TASK PROMPT. Among the entries below, how many lines have the word "agent"? Answer only with the number.

Stored records.
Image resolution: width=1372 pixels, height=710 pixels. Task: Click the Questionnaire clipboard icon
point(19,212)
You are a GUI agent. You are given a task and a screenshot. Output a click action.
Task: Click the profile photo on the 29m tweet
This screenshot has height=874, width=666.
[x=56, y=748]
---
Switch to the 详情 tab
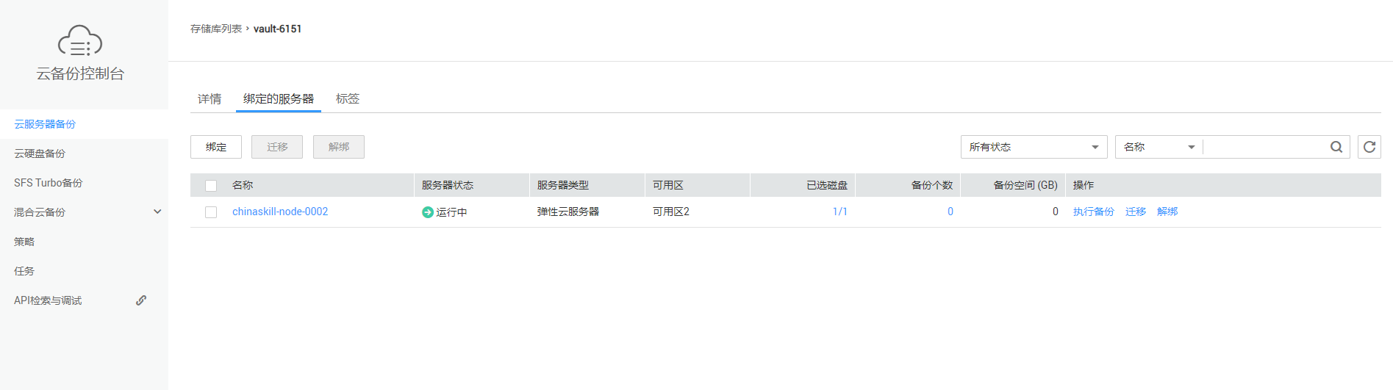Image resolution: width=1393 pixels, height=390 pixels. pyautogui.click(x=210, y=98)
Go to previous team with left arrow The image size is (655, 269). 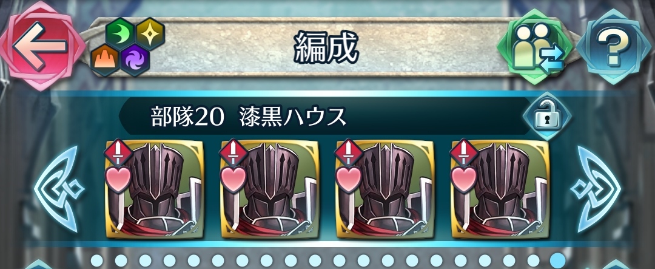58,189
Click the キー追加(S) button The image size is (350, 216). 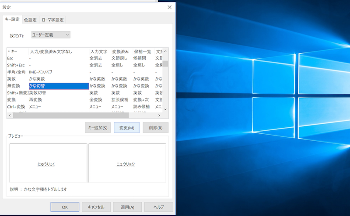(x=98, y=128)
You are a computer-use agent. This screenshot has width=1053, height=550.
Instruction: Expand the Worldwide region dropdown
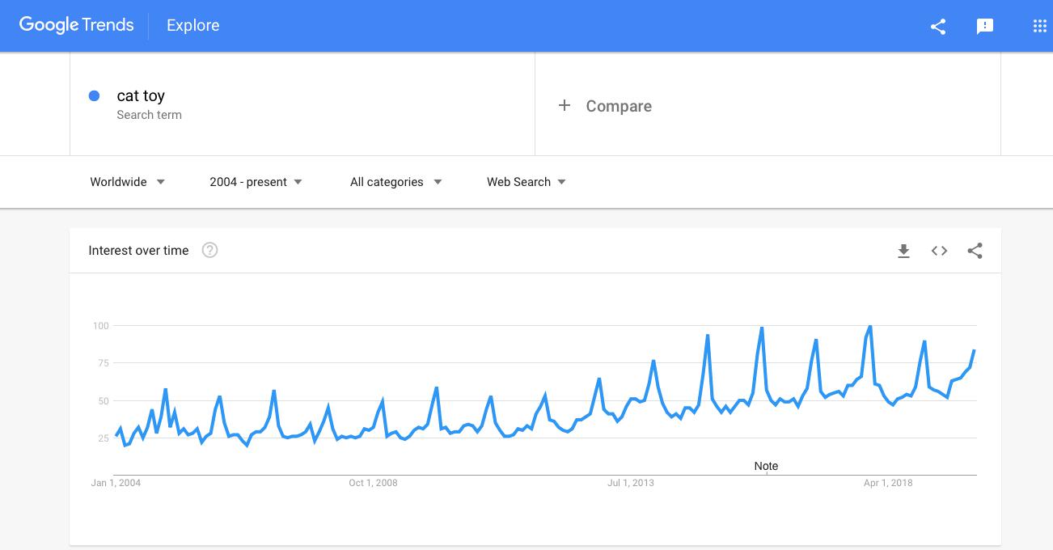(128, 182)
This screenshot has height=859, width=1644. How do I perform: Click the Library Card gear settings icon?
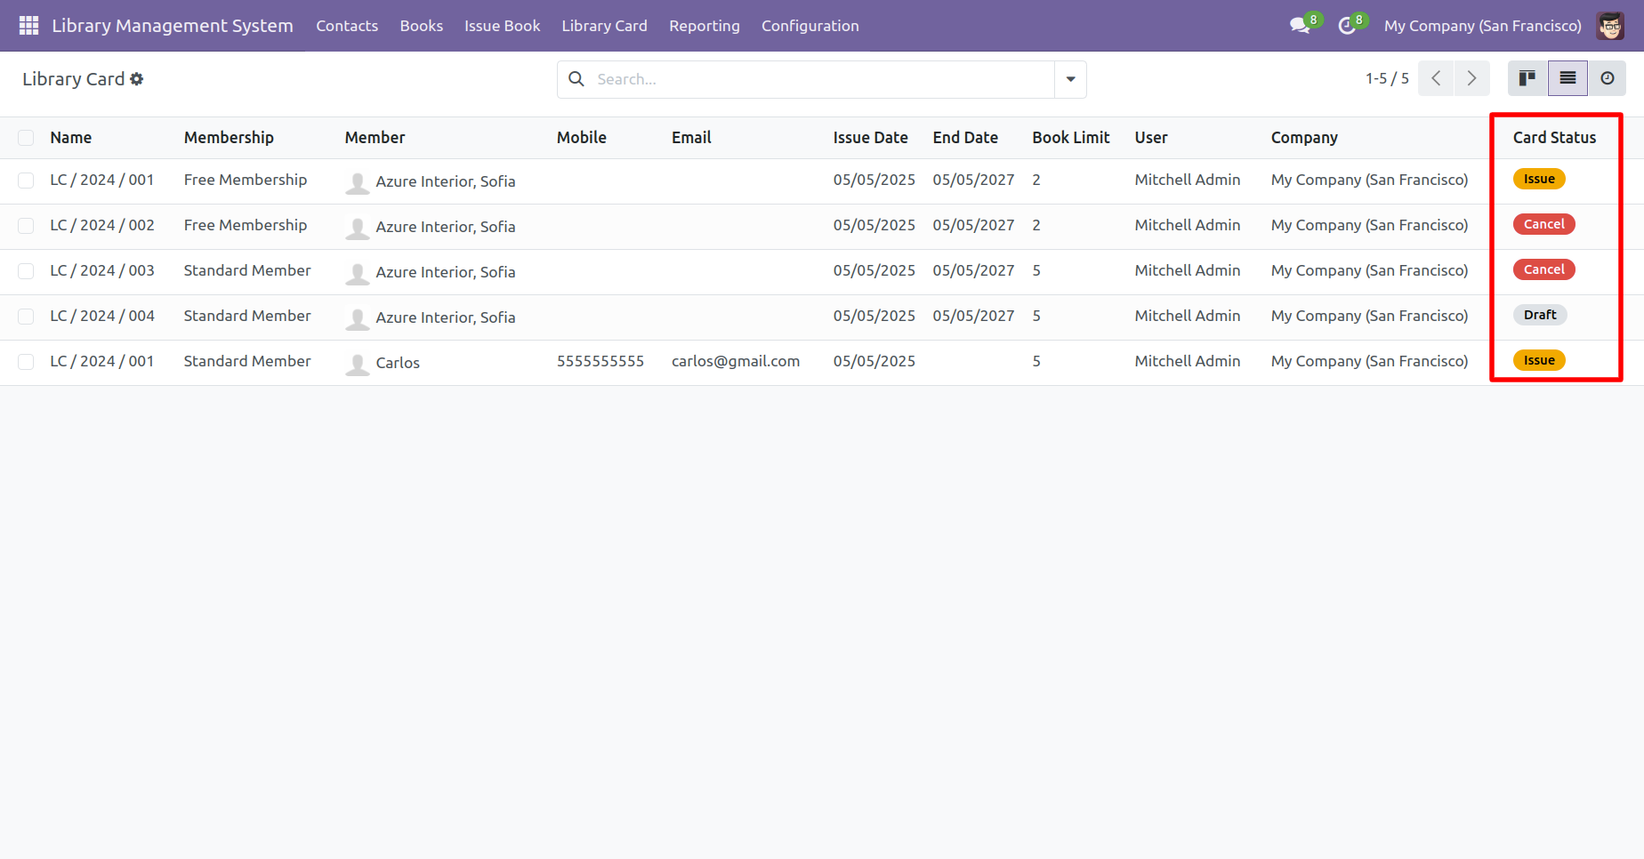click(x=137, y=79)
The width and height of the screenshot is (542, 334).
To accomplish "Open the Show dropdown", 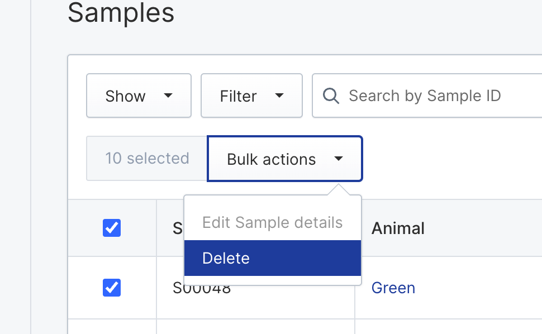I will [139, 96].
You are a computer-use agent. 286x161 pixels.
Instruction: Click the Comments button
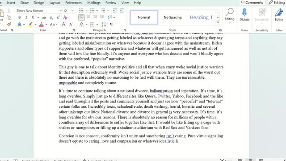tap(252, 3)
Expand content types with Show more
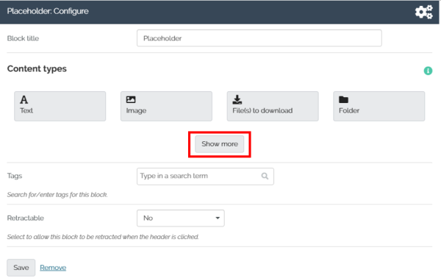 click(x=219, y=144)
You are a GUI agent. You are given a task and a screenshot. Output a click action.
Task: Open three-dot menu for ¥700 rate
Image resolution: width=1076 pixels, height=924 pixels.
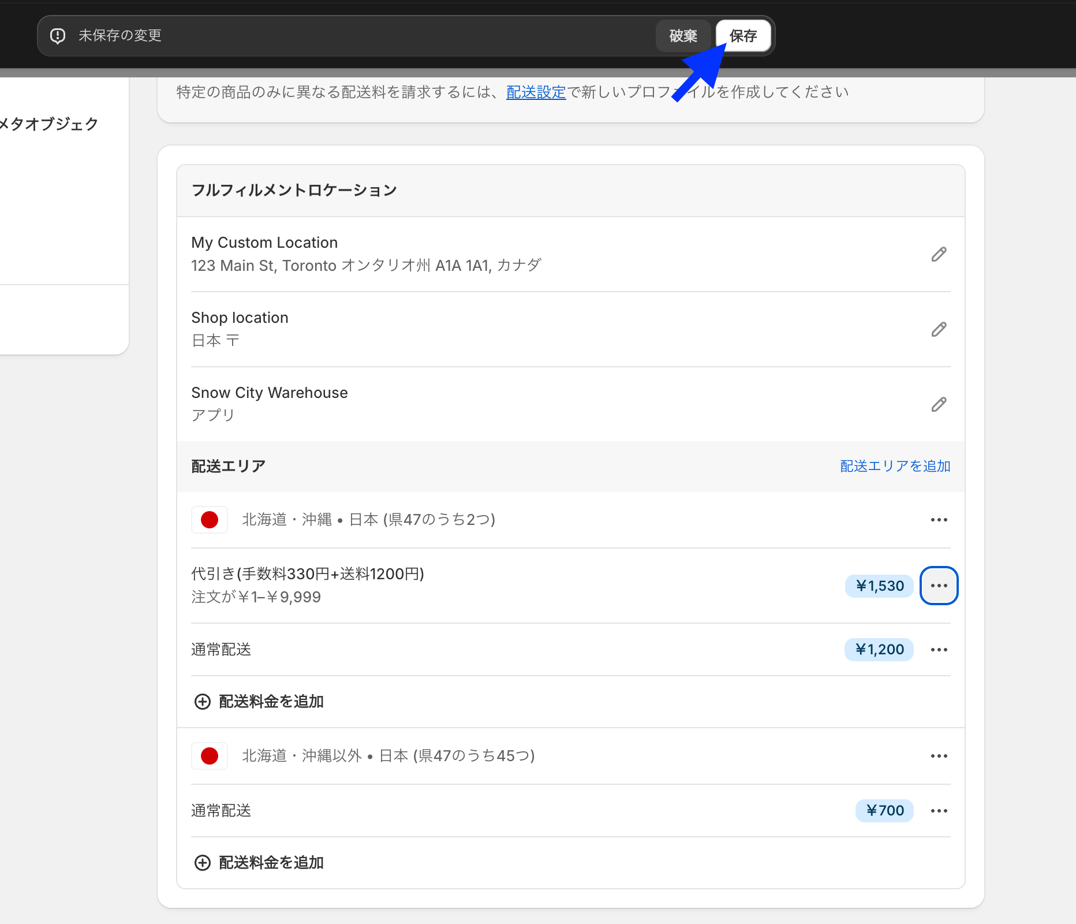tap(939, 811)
--
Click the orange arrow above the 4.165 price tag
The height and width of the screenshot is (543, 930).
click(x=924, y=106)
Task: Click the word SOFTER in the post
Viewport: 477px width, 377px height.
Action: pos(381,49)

SOLUTION TO THE PROBLEM. 4